From the land of Don Quixote – La Mancha in Spain, comes a cheese that captures the essence of the Iberian Peninsula and delivers a piquant flavour that is unique to sheep’s milk cheese.
To be recognised as an authentic Manchego Cheese under PDO (Protected Destination of Origin) guidelines, the cheese must be made only from pasteurised or non-pasteurised Manchego sheep’s milk. It is then cured in traditional grass moulds that leave a distinctive basket-weave pattern on the inedible rind. A wheat-ear pattern is also pressed onto the top and bottom of the cheese.

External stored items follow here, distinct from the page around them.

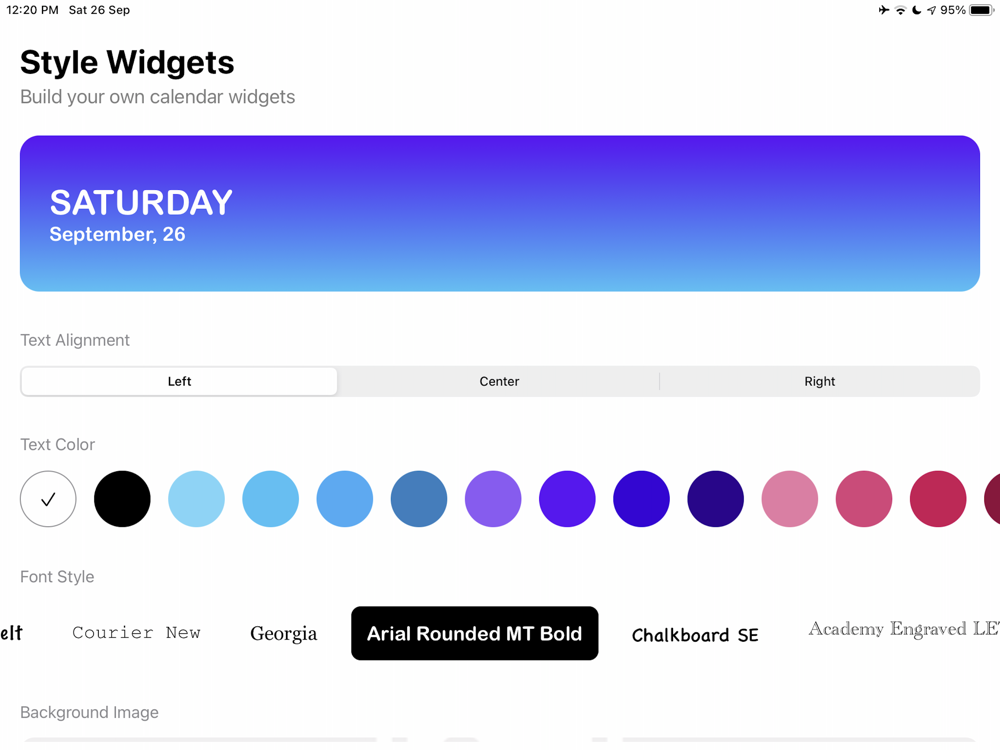
Task: Select the steel blue color swatch
Action: click(419, 499)
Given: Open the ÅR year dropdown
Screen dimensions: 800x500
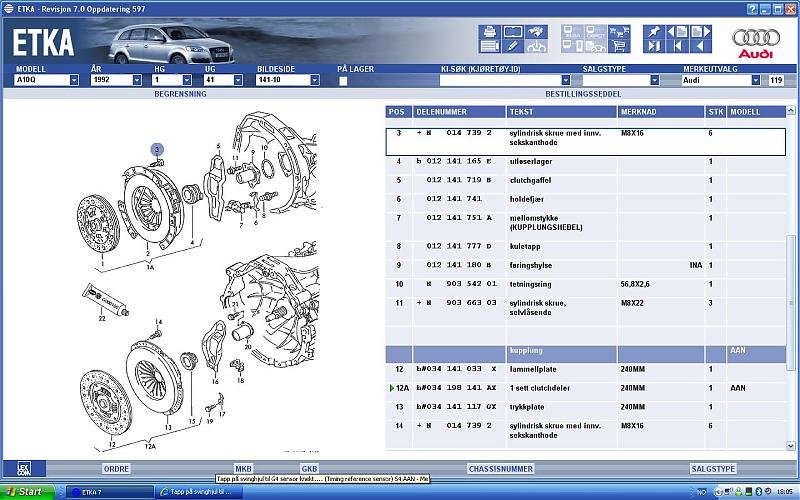Looking at the screenshot, I should [130, 80].
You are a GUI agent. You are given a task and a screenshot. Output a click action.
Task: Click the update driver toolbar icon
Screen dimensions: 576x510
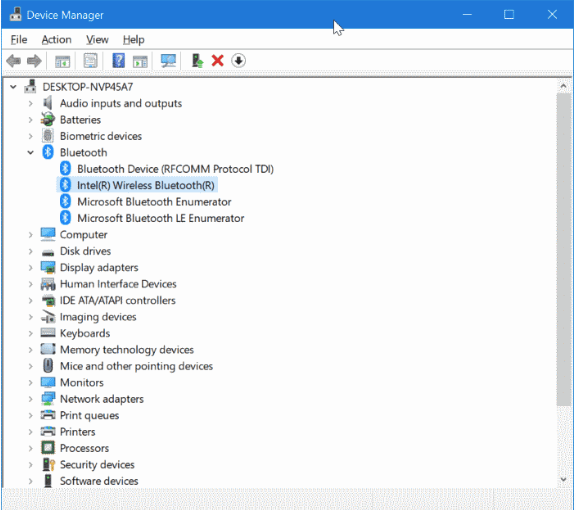197,61
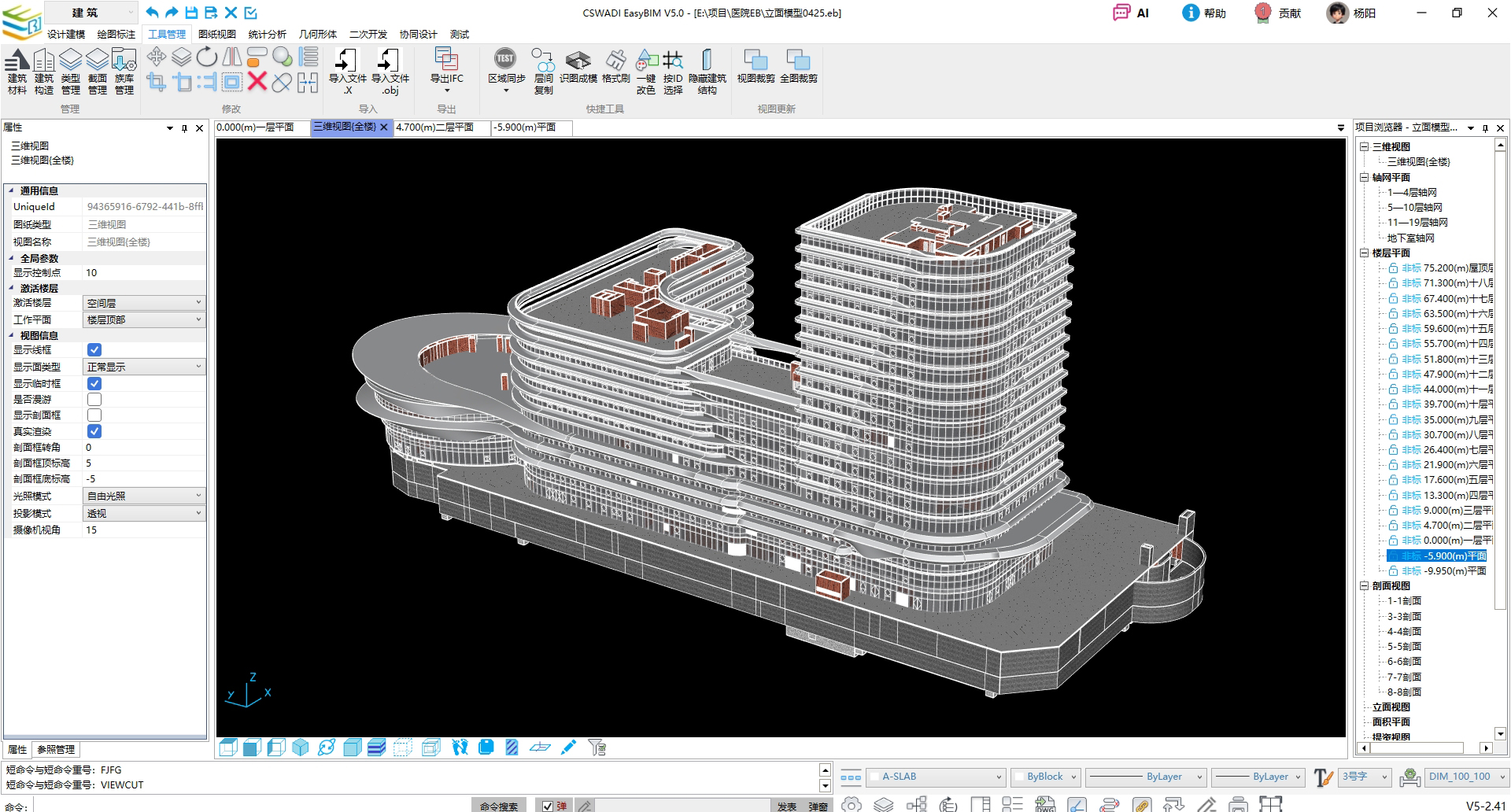Select the 1-1剖面 tree item
This screenshot has height=812, width=1511.
point(1404,601)
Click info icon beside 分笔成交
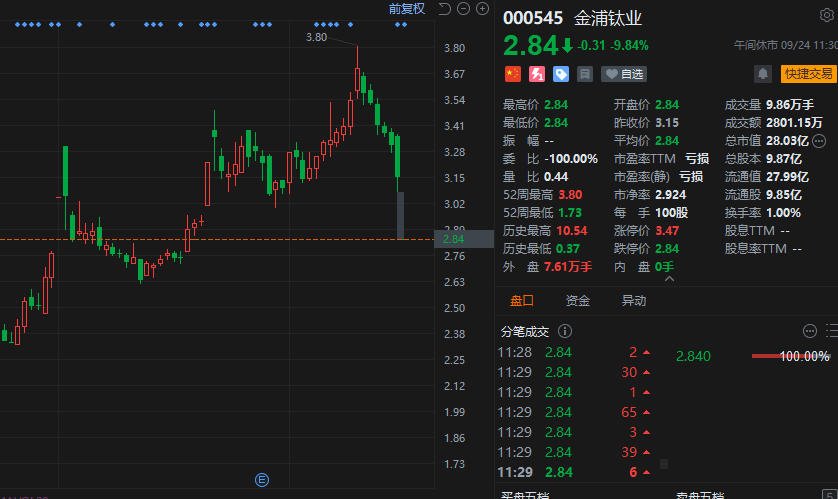Viewport: 838px width, 499px height. click(x=565, y=331)
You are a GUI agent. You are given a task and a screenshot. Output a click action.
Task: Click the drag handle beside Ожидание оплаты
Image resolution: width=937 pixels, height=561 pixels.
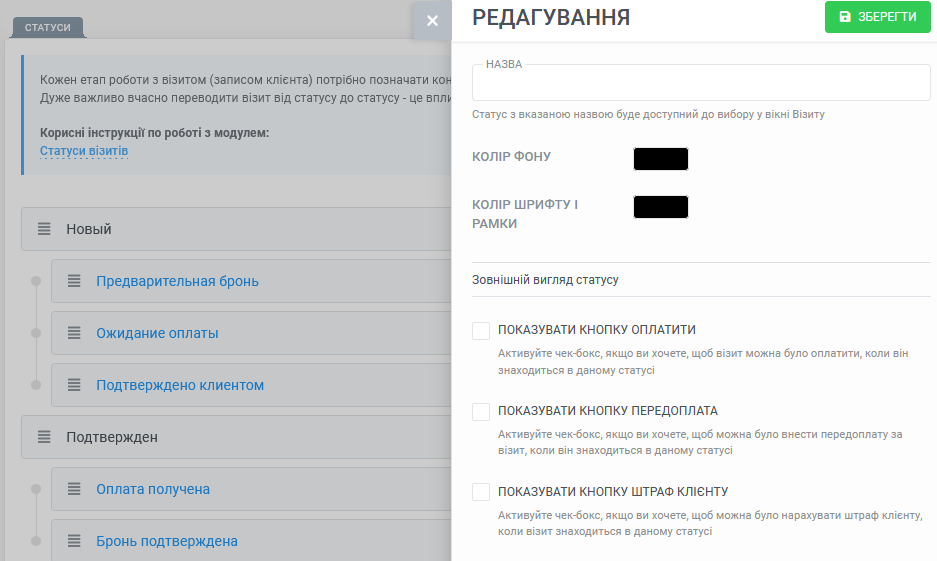(x=74, y=333)
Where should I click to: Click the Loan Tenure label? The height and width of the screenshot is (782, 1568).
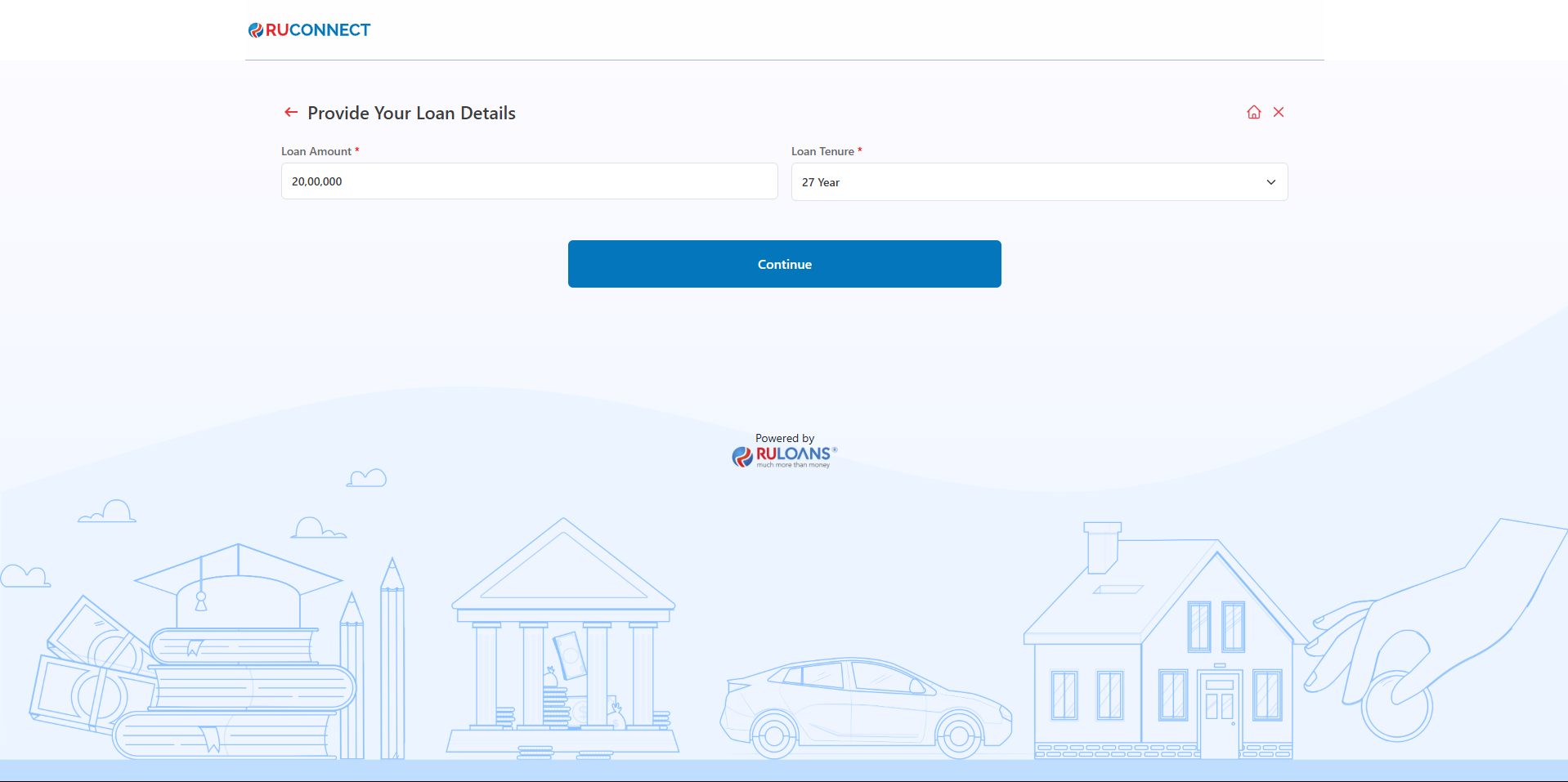822,152
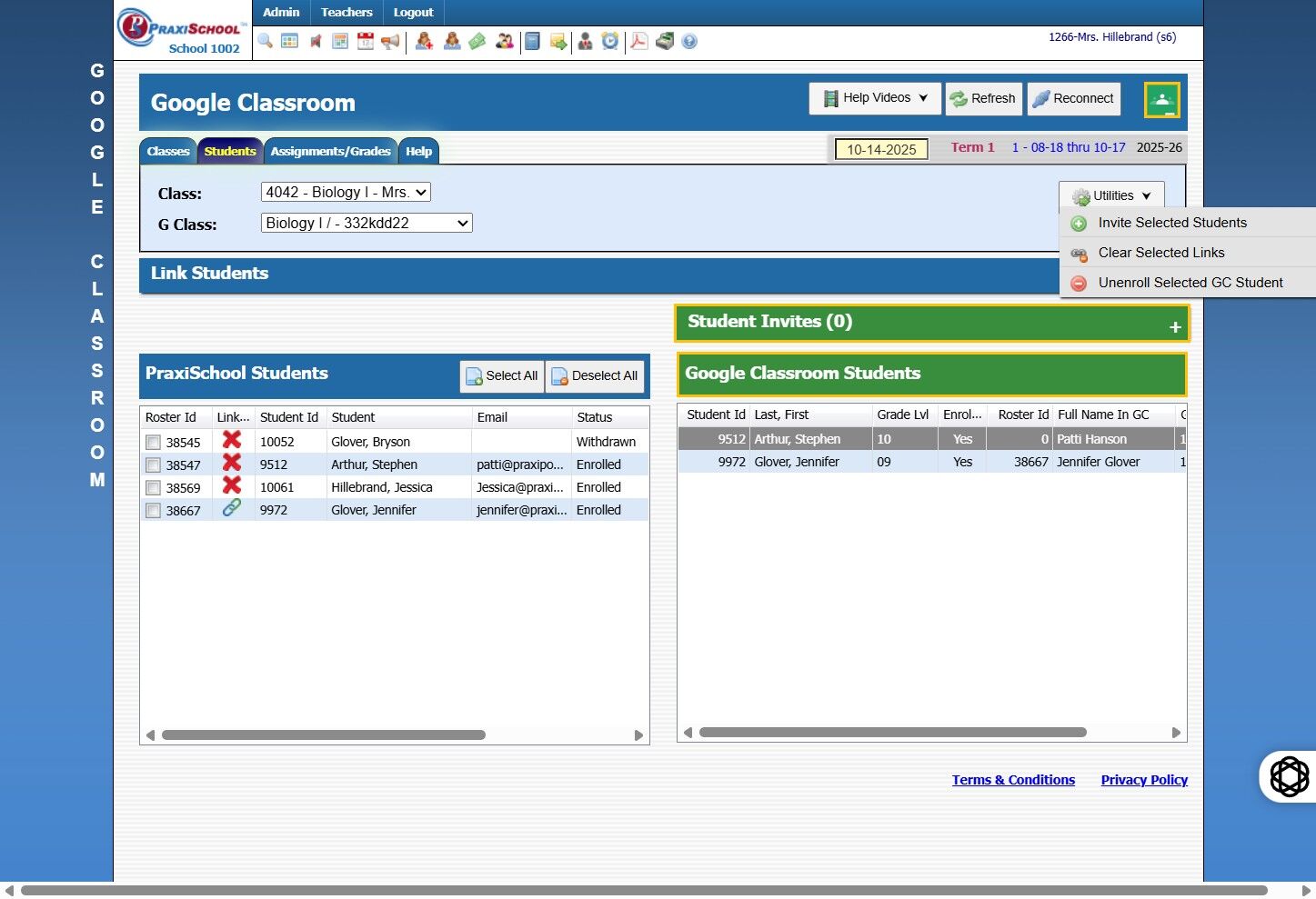Click the blue book toolbar icon
Viewport: 1316px width, 899px height.
pos(533,41)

Like many cheeses, Manchego develops a different flavour profile and texture as it ages. Young Manchego, or Semi Curado tends to be fruity and grassy, with a supple, moist texture. Semi aged or Curado Manchego has usually been aged for 6 months and has a distinct acidity and a rich, caramel flavour. And Viejo or aged Manchego is deliciously crumbly, almost butterscotch in colour and has a sweet, lingering taste.
Although traditionally Manchego was stored by wrapping it in a damp cloth, a far better way to protect its flavour is to keep it dry and cool. Wrap it in waxy paper, seal it in a plastic container and store it on the bottom shelf in your fridge.